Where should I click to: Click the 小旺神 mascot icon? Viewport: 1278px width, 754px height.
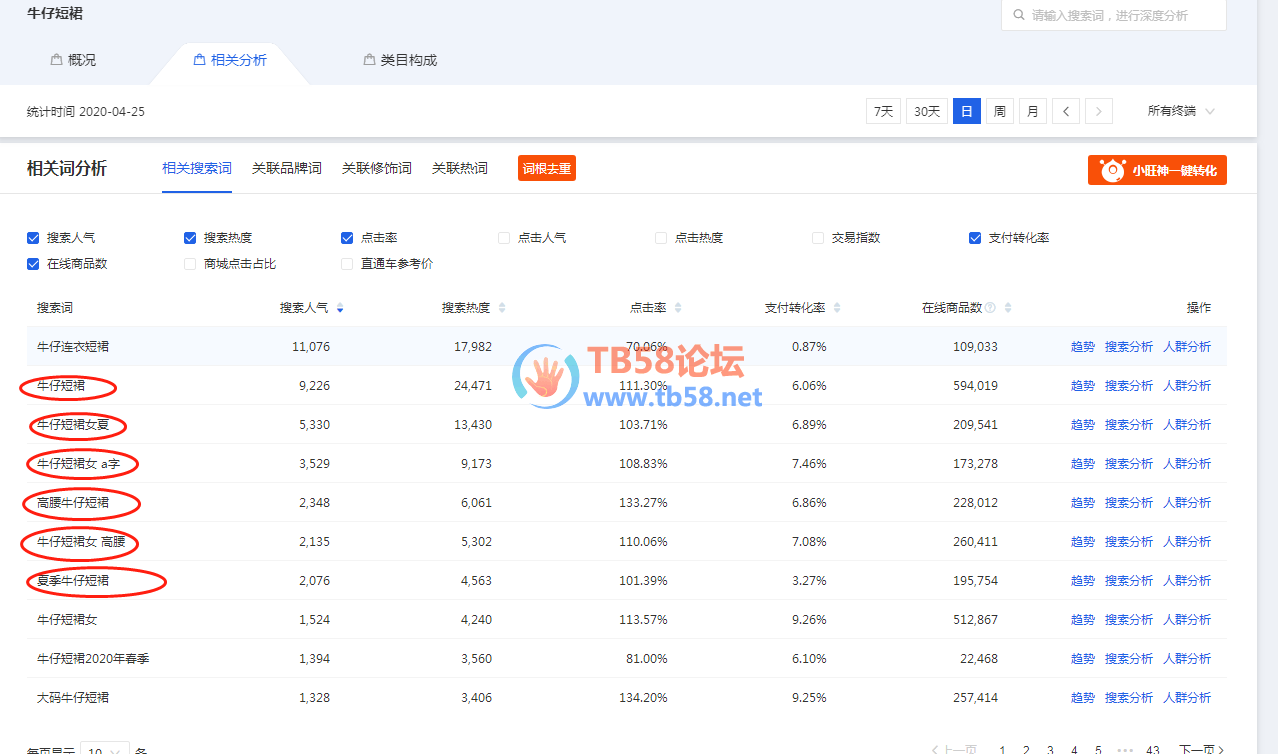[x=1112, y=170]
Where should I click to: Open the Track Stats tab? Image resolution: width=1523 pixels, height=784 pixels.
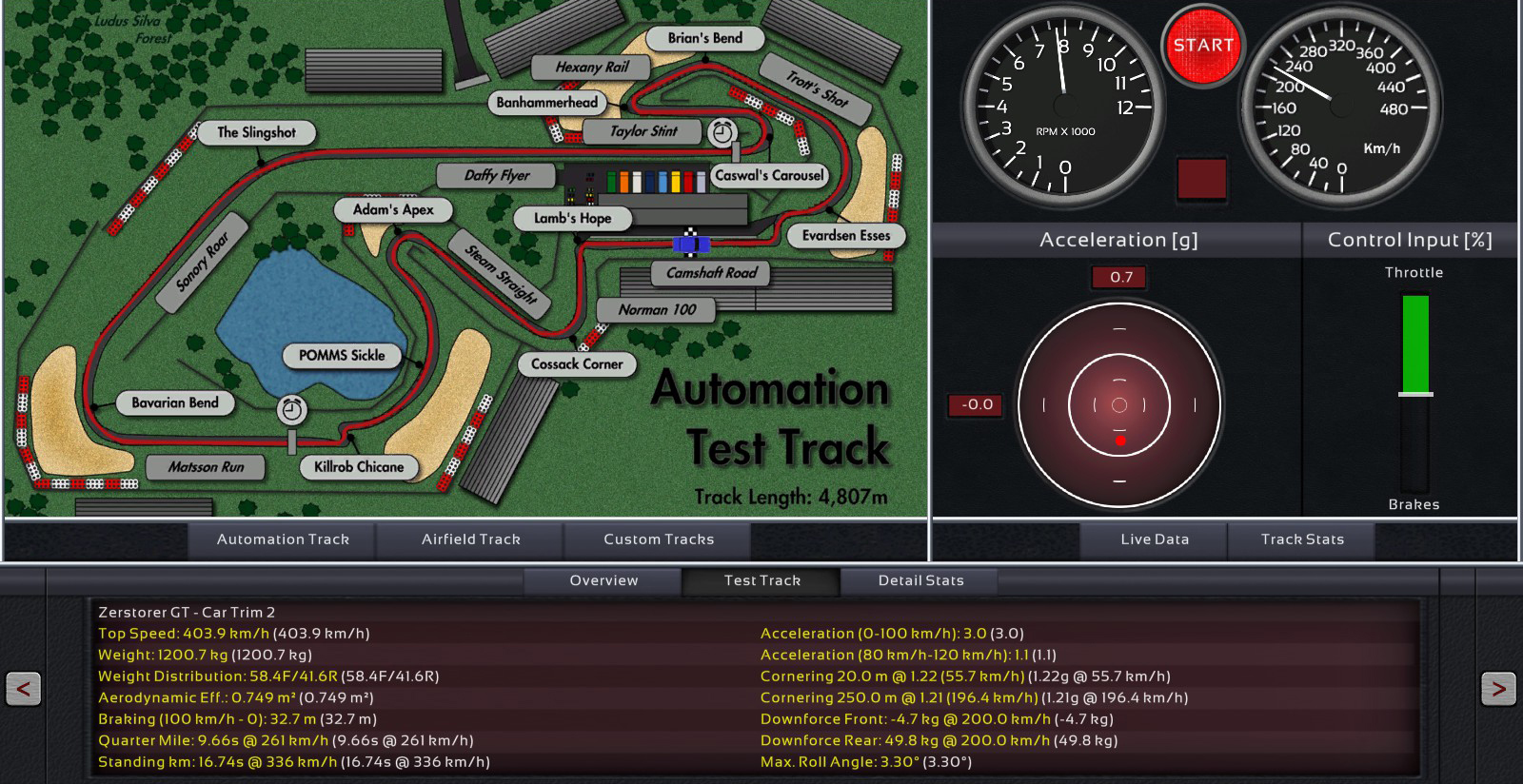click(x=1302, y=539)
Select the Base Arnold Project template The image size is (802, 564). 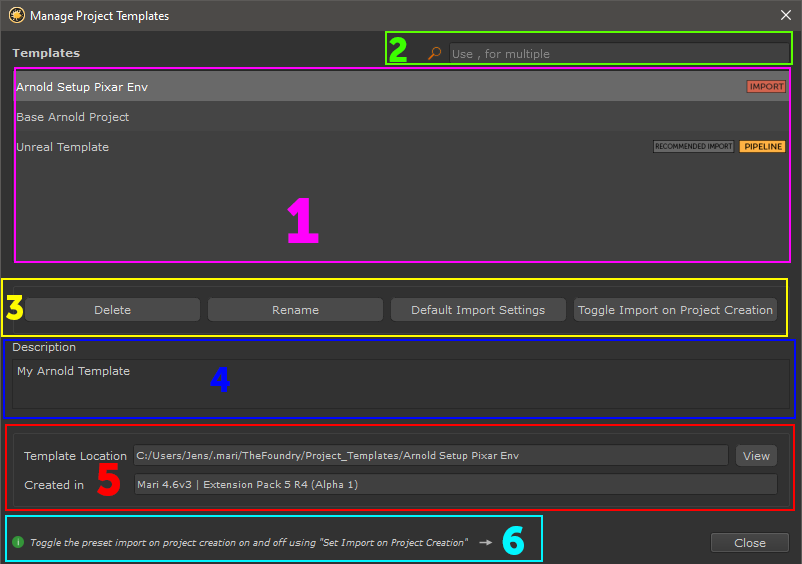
◆ ◆ ◆ ◆ ◆ ◆ ◆
TASK TO CARRY OUT: Could you restate every entry above word for word, leaving out the pictures?

EXPECTED OUTPUT:
Where should I click to: Click the 小旺神 mascot icon? Viewport: 1278px width, 754px height.
[x=1112, y=170]
Where should I click to: Open the Track Stats tab? Image resolution: width=1523 pixels, height=784 pixels.
click(x=1302, y=539)
Select the Base Arnold Project template The image size is (802, 564). 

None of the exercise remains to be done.